● Task item
Below is a set of records. Repeat all of them exactly.

● Records supplied
# # # # #
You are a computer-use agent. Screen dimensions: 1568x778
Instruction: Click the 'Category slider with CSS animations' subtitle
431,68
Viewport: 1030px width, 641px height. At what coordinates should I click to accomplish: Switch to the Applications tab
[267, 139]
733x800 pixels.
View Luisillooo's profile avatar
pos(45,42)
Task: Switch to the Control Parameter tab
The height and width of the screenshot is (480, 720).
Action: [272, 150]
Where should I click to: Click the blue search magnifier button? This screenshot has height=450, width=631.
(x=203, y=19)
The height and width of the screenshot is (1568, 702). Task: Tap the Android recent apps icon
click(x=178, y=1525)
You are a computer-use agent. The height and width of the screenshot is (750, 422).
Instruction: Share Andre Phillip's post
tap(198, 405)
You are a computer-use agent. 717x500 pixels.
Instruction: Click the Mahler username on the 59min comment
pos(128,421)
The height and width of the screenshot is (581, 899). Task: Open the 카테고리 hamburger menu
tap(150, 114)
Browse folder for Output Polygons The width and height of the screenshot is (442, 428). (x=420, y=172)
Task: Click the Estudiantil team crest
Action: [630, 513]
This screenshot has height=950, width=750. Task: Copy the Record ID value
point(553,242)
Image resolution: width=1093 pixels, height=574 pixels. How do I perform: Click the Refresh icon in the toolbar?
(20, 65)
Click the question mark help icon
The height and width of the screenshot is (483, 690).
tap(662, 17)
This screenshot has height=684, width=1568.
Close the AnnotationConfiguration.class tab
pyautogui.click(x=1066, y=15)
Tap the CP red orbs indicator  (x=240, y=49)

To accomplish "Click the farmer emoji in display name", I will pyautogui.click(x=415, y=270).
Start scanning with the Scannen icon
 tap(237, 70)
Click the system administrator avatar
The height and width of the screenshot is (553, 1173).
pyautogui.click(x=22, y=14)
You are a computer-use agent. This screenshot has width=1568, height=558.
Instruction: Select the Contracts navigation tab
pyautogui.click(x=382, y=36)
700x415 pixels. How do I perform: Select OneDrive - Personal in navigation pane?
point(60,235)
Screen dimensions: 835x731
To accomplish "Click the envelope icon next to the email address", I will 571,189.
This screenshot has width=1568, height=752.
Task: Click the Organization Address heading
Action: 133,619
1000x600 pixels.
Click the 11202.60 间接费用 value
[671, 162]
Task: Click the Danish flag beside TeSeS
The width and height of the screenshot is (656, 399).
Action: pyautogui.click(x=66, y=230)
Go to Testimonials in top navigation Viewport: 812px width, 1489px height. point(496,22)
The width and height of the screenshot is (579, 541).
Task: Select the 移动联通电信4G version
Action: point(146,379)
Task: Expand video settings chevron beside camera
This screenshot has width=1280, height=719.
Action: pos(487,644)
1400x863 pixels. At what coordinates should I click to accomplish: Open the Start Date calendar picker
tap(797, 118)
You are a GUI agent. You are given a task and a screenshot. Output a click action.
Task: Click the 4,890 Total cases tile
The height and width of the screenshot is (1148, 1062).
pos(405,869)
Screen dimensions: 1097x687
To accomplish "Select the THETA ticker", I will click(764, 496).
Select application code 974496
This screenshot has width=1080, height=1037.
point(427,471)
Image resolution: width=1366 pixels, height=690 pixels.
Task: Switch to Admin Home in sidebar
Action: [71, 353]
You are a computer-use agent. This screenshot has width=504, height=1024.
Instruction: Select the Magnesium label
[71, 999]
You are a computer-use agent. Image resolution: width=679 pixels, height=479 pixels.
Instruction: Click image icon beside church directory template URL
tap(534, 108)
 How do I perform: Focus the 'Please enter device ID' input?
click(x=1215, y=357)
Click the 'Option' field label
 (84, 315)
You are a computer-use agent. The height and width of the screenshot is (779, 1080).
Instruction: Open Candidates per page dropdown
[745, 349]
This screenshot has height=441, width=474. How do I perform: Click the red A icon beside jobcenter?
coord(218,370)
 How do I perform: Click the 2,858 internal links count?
# # # # #
● Solution
You are a computer-use agent. Screen dimensions: 1568x778
Instruction: Click the 'Category slider with CSS animations' subtitle
431,68
Viewport: 1030px width, 641px height. At what coordinates should I click to accomplish: Switch to the Applications tab
[267, 139]
733x800 pixels.
View Luisillooo's profile avatar
pos(45,42)
Task: Switch to the Control Parameter tab
The height and width of the screenshot is (480, 720).
Action: [272, 150]
Where should I click to: Click the blue search magnifier button? This screenshot has height=450, width=631.
(x=203, y=19)
The height and width of the screenshot is (1568, 702). Task: Tap the Android recent apps icon
click(x=178, y=1525)
You are a computer-use agent. The height and width of the screenshot is (750, 422).
Instruction: Share Andre Phillip's post
tap(198, 405)
You are a computer-use agent. 717x500 pixels.
Instruction: Click the Mahler username on the 59min comment
pos(128,421)
The height and width of the screenshot is (581, 899). Task: Open the 카테고리 hamburger menu
tap(150, 114)
Browse folder for Output Polygons The width and height of the screenshot is (442, 428). (x=420, y=172)
Task: Click the Estudiantil team crest
Action: [630, 513]
This screenshot has height=950, width=750. Task: Copy the Record ID value
point(553,242)
Image resolution: width=1093 pixels, height=574 pixels. How do I perform: Click the Refresh icon in the toolbar?
(20, 65)
Click the question mark help icon
The height and width of the screenshot is (483, 690).
tap(662, 17)
This screenshot has height=684, width=1568.
Close the AnnotationConfiguration.class tab
pyautogui.click(x=1066, y=15)
Tap the CP red orbs indicator  (x=240, y=49)

To accomplish "Click the farmer emoji in display name", I will pyautogui.click(x=415, y=270).
Start scanning with the Scannen icon
 tap(237, 70)
Click the system administrator avatar
The height and width of the screenshot is (553, 1173).
pyautogui.click(x=22, y=14)
You are a computer-use agent. This screenshot has width=1568, height=558.
Instruction: Select the Contracts navigation tab
pyautogui.click(x=382, y=36)
700x415 pixels. How do I perform: Select OneDrive - Personal in navigation pane?
point(60,235)
Screen dimensions: 835x731
To accomplish "Click the envelope icon next to the email address", I will 571,189.
This screenshot has width=1568, height=752.
Task: Click the Organization Address heading
Action: 133,619
1000x600 pixels.
Click the 11202.60 间接费用 value
[671, 162]
Task: Click the Danish flag beside TeSeS
The width and height of the screenshot is (656, 399).
Action: pyautogui.click(x=66, y=230)
Go to Testimonials in top navigation Viewport: 812px width, 1489px height. point(496,22)
The width and height of the screenshot is (579, 541).
Task: Select the 移动联通电信4G version
Action: point(146,379)
Task: Expand video settings chevron beside camera
This screenshot has width=1280, height=719.
Action: pos(487,644)
1400x863 pixels. At what coordinates should I click to accomplish: Open the Start Date calendar picker
tap(797, 118)
You are a GUI agent. You are given a task and a screenshot. Output a click action.
Task: Click the 4,890 Total cases tile
The height and width of the screenshot is (1148, 1062).
pos(405,869)
Screen dimensions: 1097x687
To accomplish "Select the THETA ticker", I will click(764, 496).
Select application code 974496
This screenshot has width=1080, height=1037.
point(427,471)
Image resolution: width=1366 pixels, height=690 pixels.
Task: Switch to Admin Home in sidebar
Action: [71, 353]
You are a computer-use agent. This screenshot has width=504, height=1024.
Instruction: Select the Magnesium label
[71, 999]
You are a computer-use agent. Image resolution: width=679 pixels, height=479 pixels.
Instruction: Click image icon beside church directory template URL
tap(534, 108)
 How do I perform: Focus the 'Please enter device ID' input?
click(x=1215, y=357)
Click the 'Option' field label
 (84, 315)
You are a computer-use agent. The height and width of the screenshot is (779, 1080).
Instruction: Open Candidates per page dropdown
[745, 349]
This screenshot has height=441, width=474. How do I perform: Click the red A icon beside jobcenter?
coord(218,370)
 How do I perform: Click the 2,858 internal links count?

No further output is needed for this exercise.